## [Records for processing]
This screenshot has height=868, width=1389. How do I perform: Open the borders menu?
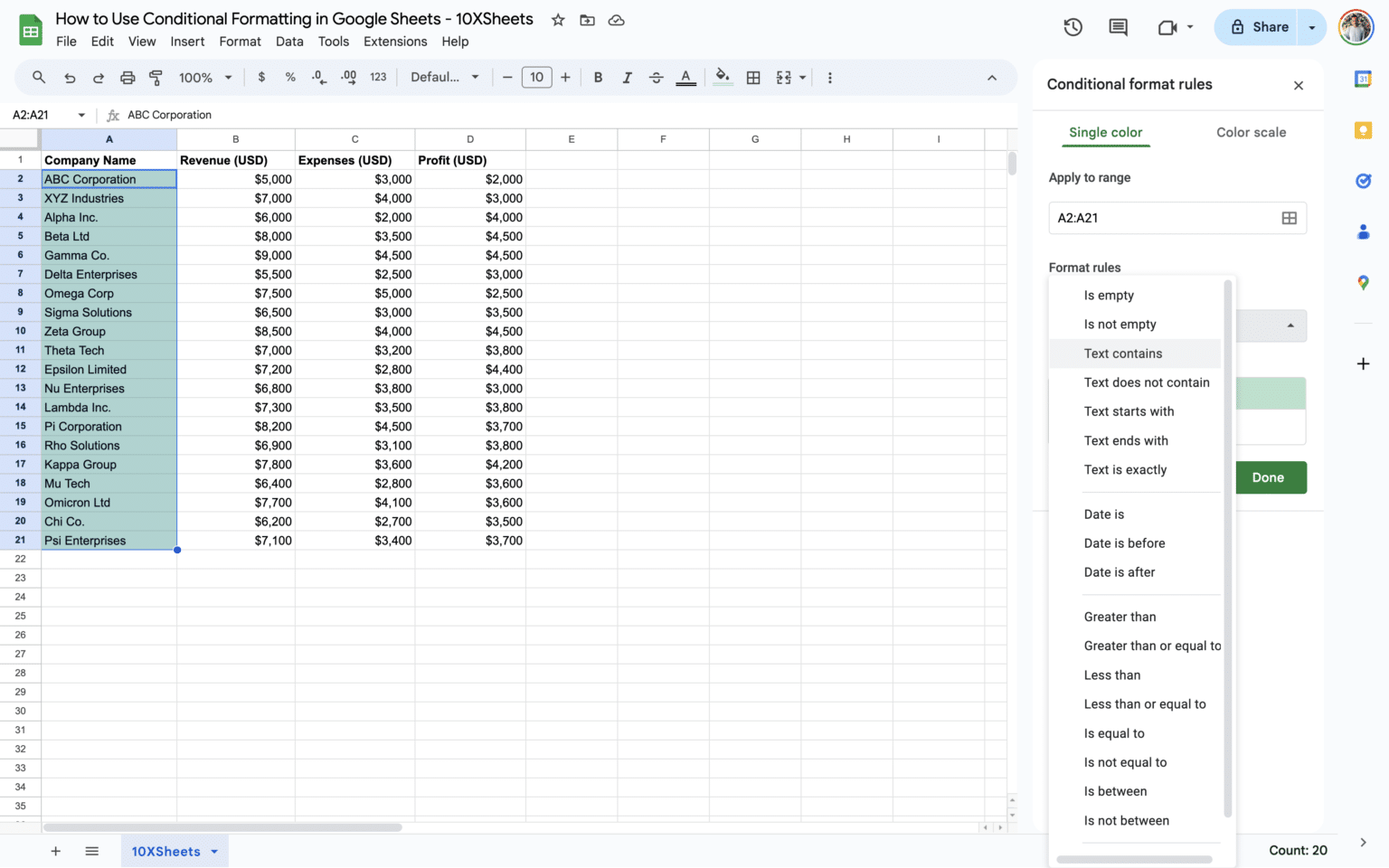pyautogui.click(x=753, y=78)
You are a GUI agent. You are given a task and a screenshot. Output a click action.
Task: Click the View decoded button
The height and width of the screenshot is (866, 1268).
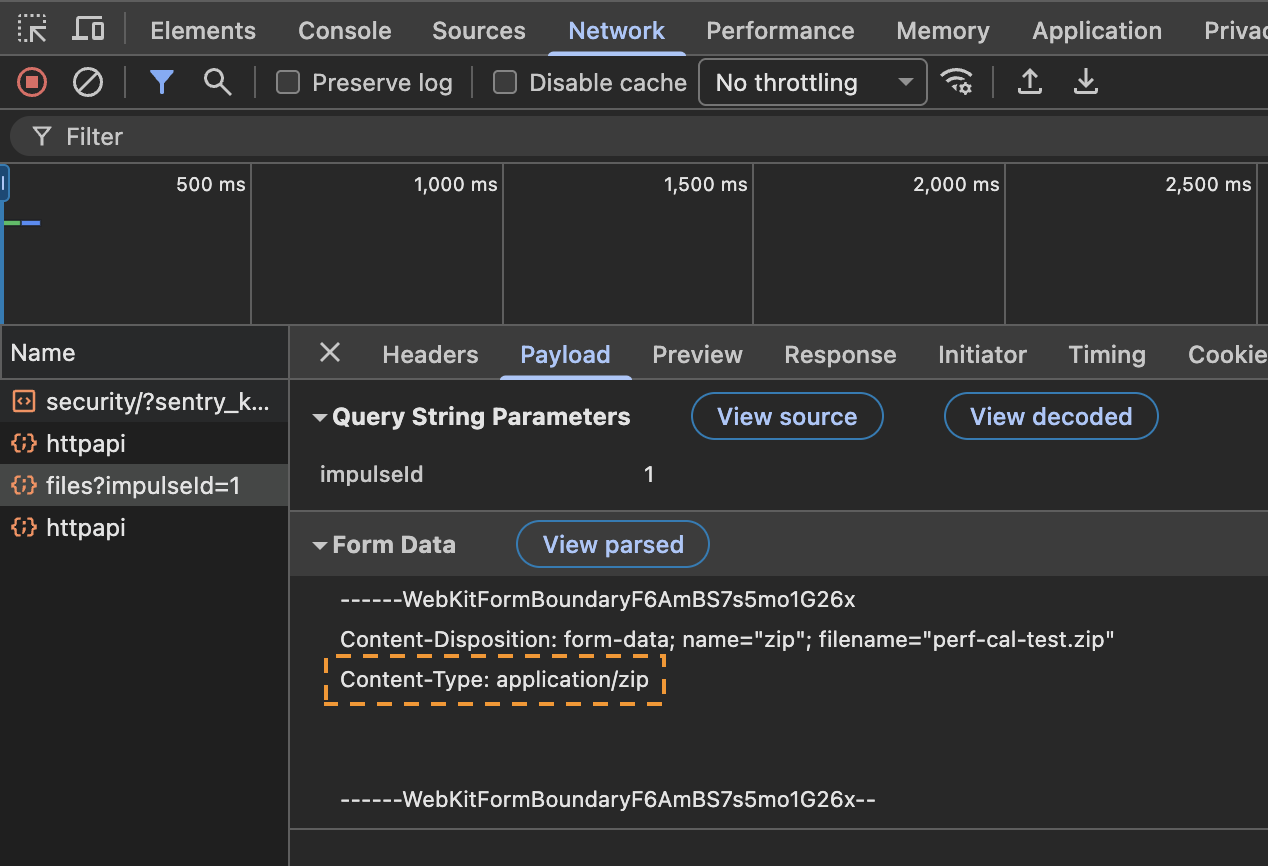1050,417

## [Action item]
Quote, please, only the lines running from the one with "Task: Click the View decoded button" down to the final line of the data above, keeping both ends and skipping the pictures.

## [Solution to the problem]
Task: Click the View decoded button
The height and width of the screenshot is (866, 1268).
1050,417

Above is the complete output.